**PROVIDED DATA:**
================================

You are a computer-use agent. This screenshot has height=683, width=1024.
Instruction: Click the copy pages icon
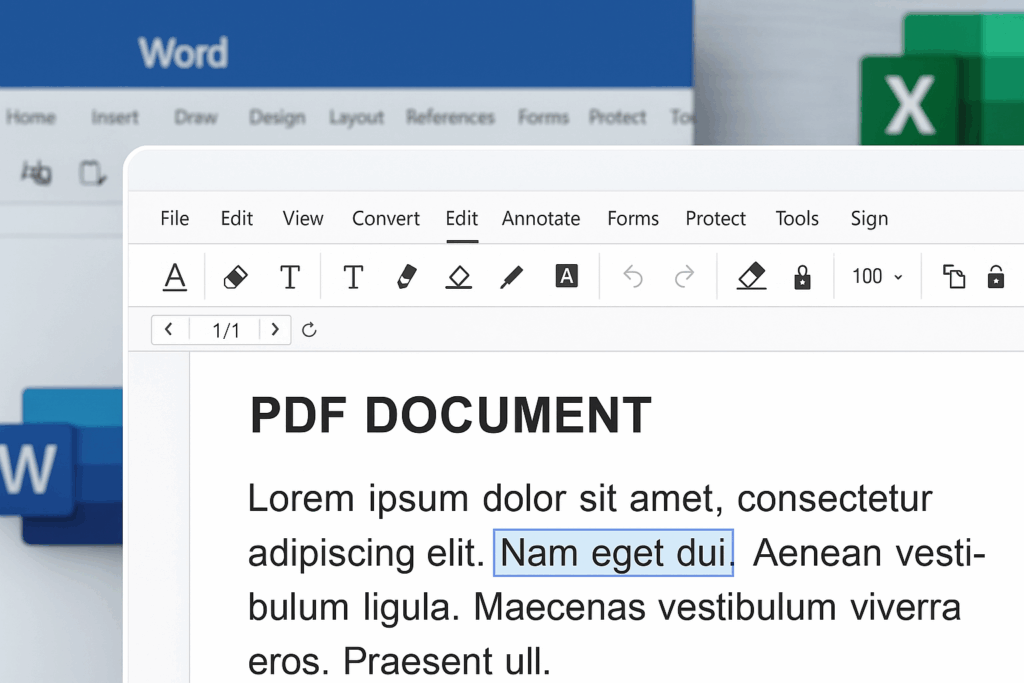click(x=955, y=277)
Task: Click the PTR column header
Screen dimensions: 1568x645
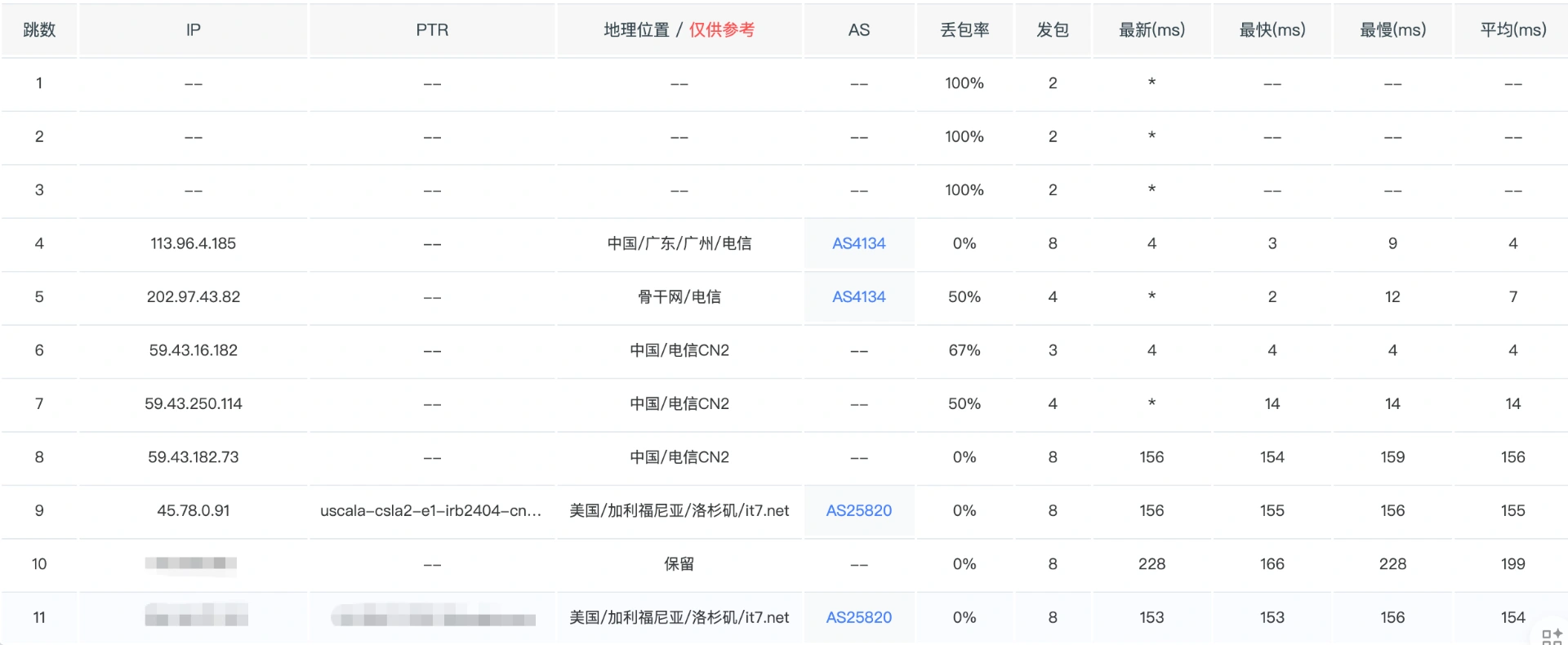Action: 432,30
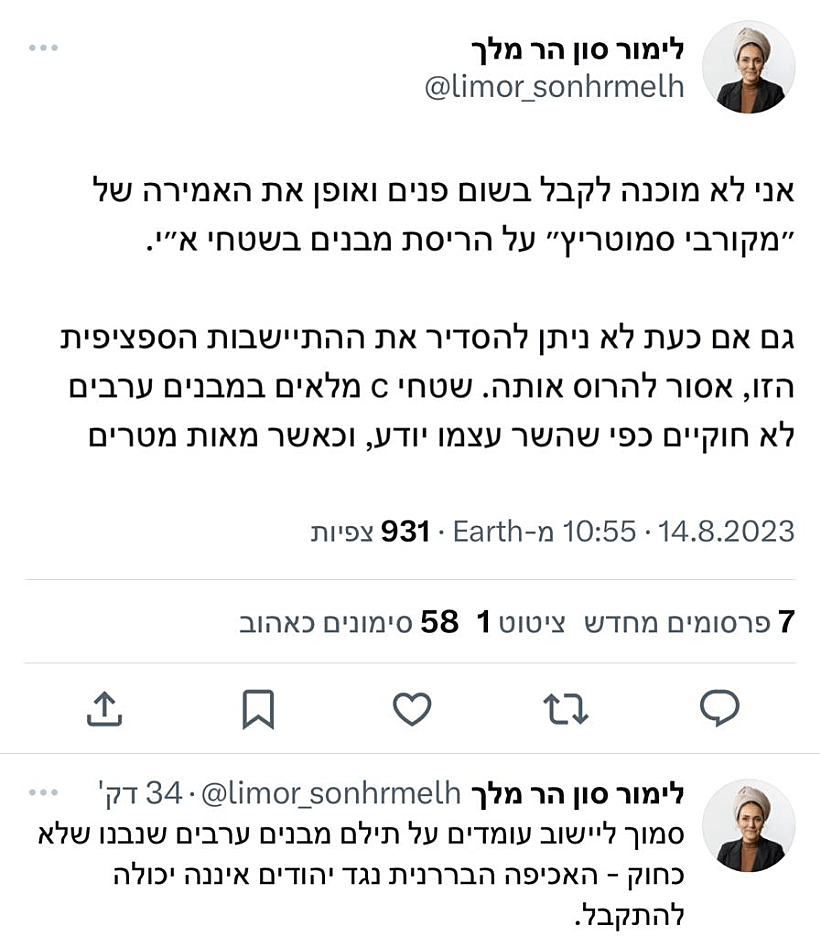This screenshot has height=936, width=820.
Task: Like the tweet with the heart icon
Action: pyautogui.click(x=413, y=709)
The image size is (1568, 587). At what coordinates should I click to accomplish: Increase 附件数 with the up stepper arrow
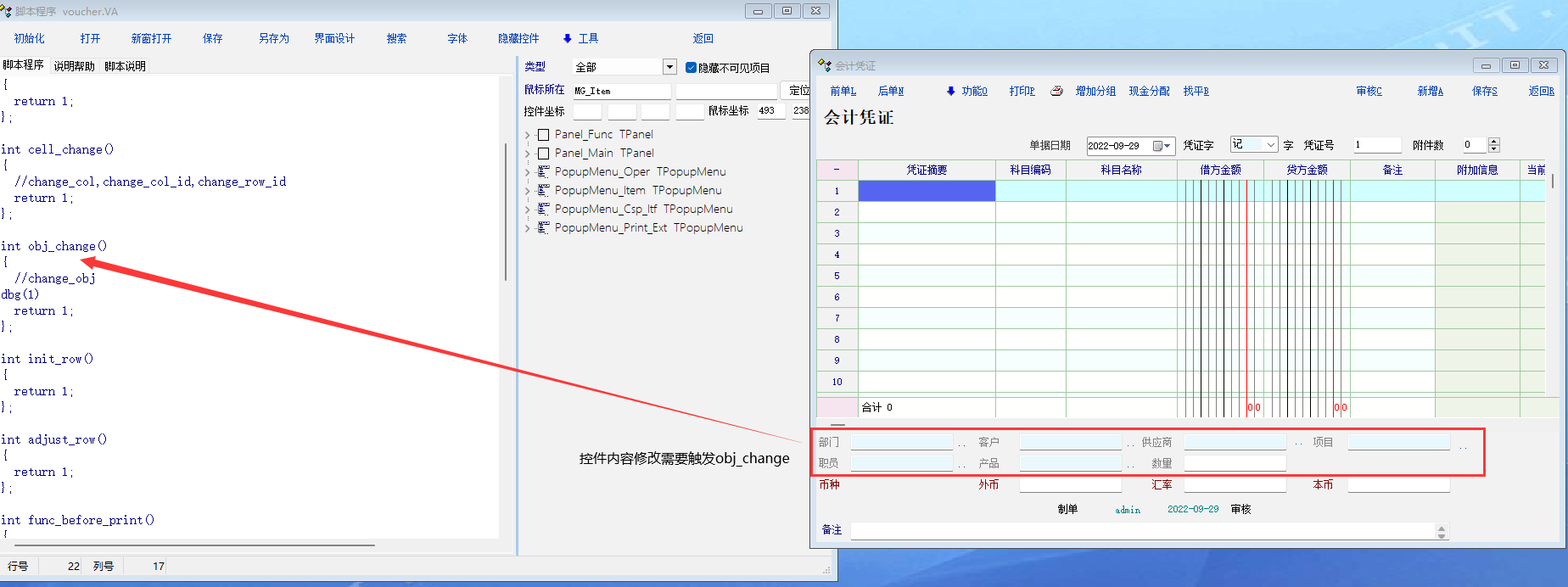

================================

Only the lines from the top of the records through the line with "Task: Click the PTR column header" belong in the copy; write them out exactly, leaving out pictures.

You are a computer-use agent. This screenshot has height=683, width=1024.
Instruction: Click the copy pages icon
click(x=955, y=277)
Task: Click the PTR column header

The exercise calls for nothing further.